Dataset rows:
..............................

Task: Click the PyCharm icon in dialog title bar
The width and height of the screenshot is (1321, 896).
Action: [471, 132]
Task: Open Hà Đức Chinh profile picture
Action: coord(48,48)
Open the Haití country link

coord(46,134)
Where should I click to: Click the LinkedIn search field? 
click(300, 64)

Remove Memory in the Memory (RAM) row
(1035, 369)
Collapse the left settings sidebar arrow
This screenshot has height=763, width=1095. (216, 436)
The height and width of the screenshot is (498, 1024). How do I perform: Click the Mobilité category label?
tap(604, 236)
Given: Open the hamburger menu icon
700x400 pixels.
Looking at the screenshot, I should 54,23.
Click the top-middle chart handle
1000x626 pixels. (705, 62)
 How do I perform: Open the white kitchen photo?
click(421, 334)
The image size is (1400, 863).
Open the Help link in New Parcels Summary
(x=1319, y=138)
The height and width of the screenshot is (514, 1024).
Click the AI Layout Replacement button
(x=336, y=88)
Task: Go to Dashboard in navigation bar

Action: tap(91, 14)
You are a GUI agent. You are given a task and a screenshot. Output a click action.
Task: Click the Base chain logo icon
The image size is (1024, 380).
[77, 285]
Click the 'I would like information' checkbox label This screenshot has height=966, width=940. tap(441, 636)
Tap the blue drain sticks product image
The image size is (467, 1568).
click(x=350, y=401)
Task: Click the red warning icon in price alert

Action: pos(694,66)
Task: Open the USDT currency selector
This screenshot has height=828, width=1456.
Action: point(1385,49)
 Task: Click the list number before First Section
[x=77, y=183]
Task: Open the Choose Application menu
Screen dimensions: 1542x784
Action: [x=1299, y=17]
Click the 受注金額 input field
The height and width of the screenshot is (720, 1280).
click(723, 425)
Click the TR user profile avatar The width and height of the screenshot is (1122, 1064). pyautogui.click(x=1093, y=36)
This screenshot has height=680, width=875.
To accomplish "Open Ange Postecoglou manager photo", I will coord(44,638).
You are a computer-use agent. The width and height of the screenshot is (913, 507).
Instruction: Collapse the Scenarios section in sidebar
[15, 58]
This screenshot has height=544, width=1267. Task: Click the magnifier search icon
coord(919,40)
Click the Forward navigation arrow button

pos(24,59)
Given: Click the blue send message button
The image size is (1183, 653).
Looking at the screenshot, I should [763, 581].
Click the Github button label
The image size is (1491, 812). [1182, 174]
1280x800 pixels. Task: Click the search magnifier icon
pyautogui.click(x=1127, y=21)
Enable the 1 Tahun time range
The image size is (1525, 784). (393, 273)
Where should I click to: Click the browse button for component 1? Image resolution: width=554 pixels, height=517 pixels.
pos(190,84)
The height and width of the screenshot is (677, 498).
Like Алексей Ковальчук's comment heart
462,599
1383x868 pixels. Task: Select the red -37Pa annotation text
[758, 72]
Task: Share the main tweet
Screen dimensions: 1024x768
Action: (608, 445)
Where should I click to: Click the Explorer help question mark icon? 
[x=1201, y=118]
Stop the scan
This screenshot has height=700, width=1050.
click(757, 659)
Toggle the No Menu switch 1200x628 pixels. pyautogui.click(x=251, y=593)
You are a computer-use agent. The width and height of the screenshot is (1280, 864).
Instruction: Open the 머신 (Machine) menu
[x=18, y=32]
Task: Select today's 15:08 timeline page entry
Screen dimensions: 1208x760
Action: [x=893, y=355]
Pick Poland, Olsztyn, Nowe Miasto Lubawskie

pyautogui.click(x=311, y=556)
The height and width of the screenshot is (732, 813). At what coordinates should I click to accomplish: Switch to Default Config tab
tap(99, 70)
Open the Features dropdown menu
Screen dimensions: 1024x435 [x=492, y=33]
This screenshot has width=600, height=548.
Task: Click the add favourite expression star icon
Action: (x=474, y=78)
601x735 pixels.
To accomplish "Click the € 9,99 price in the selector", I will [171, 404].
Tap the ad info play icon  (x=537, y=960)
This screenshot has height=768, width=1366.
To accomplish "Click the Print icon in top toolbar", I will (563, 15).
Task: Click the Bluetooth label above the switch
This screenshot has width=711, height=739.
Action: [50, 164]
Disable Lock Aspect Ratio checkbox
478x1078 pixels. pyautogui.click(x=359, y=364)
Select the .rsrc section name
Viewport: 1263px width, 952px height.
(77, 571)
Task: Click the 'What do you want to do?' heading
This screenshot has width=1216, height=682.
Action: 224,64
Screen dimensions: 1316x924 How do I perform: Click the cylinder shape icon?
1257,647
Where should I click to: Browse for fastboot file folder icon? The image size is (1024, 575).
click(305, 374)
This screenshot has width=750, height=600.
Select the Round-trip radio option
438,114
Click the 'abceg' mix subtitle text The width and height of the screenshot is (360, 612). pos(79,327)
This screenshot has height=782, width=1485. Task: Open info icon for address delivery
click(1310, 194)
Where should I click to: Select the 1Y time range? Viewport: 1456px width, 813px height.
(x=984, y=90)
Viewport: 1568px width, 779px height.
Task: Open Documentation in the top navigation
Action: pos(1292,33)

..............................

→ Do this
Return the entries from the line with "Click the TR" to the line with "pos(190,84)", copying each line exactly as it appears.

→ The result
Click the TR user profile avatar The width and height of the screenshot is (1122, 1064). pyautogui.click(x=1093, y=36)
This screenshot has height=680, width=875.
To accomplish "Open Ange Postecoglou manager photo", I will coord(44,638).
You are a computer-use agent. The width and height of the screenshot is (913, 507).
Instruction: Collapse the Scenarios section in sidebar
[15, 58]
This screenshot has height=544, width=1267. Task: Click the magnifier search icon
coord(919,40)
Click the Forward navigation arrow button

pos(24,59)
Given: Click the blue send message button
The image size is (1183, 653).
Looking at the screenshot, I should [763, 581].
Click the Github button label
The image size is (1491, 812). [1182, 174]
1280x800 pixels. Task: Click the search magnifier icon
pyautogui.click(x=1127, y=21)
Enable the 1 Tahun time range
The image size is (1525, 784). (393, 273)
Where should I click to: Click the browse button for component 1? Image resolution: width=554 pixels, height=517 pixels.
pos(190,84)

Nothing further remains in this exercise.